Will the city get moving, or should we?
By Mike Greenberg
from the San Antonio Express News 1/24/98
One day late last year I received an e-mail message from an obviously embittered reader. He wrote, in part:
"Despite any efforts to implement light rail, save the symphony, promote rational planning and growth, etc., etc., etc., San Antonio is unlikely to become a substantially better place to live ..." .
"If living in a really good city is important to us, the most rational act we can take is to MOVE."
Although I have had similar thoughts on occasion, especially during the San Antonio Symphony's near-death experience last year, I didn't pay the message much heed. Not right away.
But I've been hearing the same sentiment more and more lately - a concern that our city's political and business leadership does not possess the will, the energy or the gumption to make San Antonio a "really good city."
Just the other evening, a highly successful, well-connected professional told me he thought San Antonio was "falling farther and farther behind" the other Texas cities. He likened the present to the 1930s, when our civic indifference lost the State Fair to Dallas.
In a sense, this perception of malaise comes at an odd time.
In 1997 the city adopted a master plan that represents a stunning reversal of past policy and could be sweeping in its benefits - if it is ever implemented.
San Antonio is finally talking seriously about rail transit and the urban neighborhoods that go with it - though, so far, it is just talk.
The business community rallied to save the symphony - though it is not certain that the symphony will survive the rescue, and the rest of the arts community remains as malnourished as ever.
We have splendidly renovated the Empire Theater - which now and then actually has a performance.
I think there has been an improvement in the level of discourse in recent years. More people understand what needs to happen in San Antonio and what makes a good city. But we have precious little to show for it.
As you may have noted from other stories in today's paper, I have been looking at what other cities have been doing.

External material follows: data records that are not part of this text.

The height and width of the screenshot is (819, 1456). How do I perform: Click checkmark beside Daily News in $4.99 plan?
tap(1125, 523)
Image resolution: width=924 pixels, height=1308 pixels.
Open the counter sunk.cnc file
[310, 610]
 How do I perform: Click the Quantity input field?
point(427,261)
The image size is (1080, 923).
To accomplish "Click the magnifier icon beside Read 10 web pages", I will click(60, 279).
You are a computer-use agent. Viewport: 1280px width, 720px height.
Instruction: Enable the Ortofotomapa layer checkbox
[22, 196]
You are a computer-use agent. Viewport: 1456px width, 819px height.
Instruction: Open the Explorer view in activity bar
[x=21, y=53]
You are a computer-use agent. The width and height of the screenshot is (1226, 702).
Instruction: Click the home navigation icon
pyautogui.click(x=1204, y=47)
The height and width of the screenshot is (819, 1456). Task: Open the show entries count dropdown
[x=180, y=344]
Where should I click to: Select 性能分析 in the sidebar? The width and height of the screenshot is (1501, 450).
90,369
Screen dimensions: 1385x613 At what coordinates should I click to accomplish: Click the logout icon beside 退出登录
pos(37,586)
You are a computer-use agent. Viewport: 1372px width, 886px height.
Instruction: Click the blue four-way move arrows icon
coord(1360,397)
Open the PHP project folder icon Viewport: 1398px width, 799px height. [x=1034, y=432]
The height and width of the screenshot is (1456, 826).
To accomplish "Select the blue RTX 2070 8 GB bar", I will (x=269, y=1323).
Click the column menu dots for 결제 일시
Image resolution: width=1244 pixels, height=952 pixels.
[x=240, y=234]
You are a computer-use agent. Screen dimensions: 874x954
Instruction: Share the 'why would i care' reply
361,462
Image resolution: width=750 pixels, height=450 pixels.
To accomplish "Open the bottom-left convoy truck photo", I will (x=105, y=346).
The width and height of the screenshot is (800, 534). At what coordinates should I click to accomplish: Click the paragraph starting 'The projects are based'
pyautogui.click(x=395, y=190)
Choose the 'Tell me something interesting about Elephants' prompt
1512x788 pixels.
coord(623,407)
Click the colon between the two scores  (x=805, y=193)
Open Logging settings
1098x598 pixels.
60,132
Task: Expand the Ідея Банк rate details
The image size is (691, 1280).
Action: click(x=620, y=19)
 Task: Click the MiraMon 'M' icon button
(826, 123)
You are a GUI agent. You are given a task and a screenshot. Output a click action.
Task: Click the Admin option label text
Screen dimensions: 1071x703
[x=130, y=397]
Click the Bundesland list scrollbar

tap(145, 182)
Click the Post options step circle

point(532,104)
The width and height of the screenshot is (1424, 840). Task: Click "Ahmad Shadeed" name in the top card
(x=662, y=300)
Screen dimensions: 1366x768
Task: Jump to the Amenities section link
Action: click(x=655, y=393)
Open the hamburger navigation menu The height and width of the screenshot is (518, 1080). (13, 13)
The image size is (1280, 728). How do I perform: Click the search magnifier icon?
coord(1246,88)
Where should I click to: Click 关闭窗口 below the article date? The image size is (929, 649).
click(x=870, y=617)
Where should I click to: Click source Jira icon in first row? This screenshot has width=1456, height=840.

I am envious of Salt Lake City's decision to adopt a small sales tax that provides $15 million a year to support the arts and the park system. I am envious of Portland's decision to create a great downtown and thriving, walkable neighborhoods - and then doing it.
Civic leadership, in those cities, was doing its job, applying imagination, energy and intelligence to the fundamentals. What has San Antonio's civic leadership been doing?
Well, our leadership wasted most of last year in a foolish quest for a national political convention - foolish in the belief that San Antonio ever had a chance of success, and even more foolish in the belief that success would have brought any lasting benefit.
Probably our leadership will waste most of this year in preoccupation with building an arena. When it is completed, maybe the Memphis Spurs will play an exhibition game there.
An arena can be a useful part of the mix of what makes a great city.
But arenas have little bearing on the daily lives of people or the stature of a city. When people talk about the wonders of Portland, the presence of an arena is never listed among its finest attributes.
The role of leadership is to work with the rest of us to craft a vision of the city we want to be, to lay out an agenda for change that is deep, that matters and that enlists the imagination and will of the community.
This will never be a good city until our leadership, and especially our business leadership, frees itself from enthrallment to trivialities.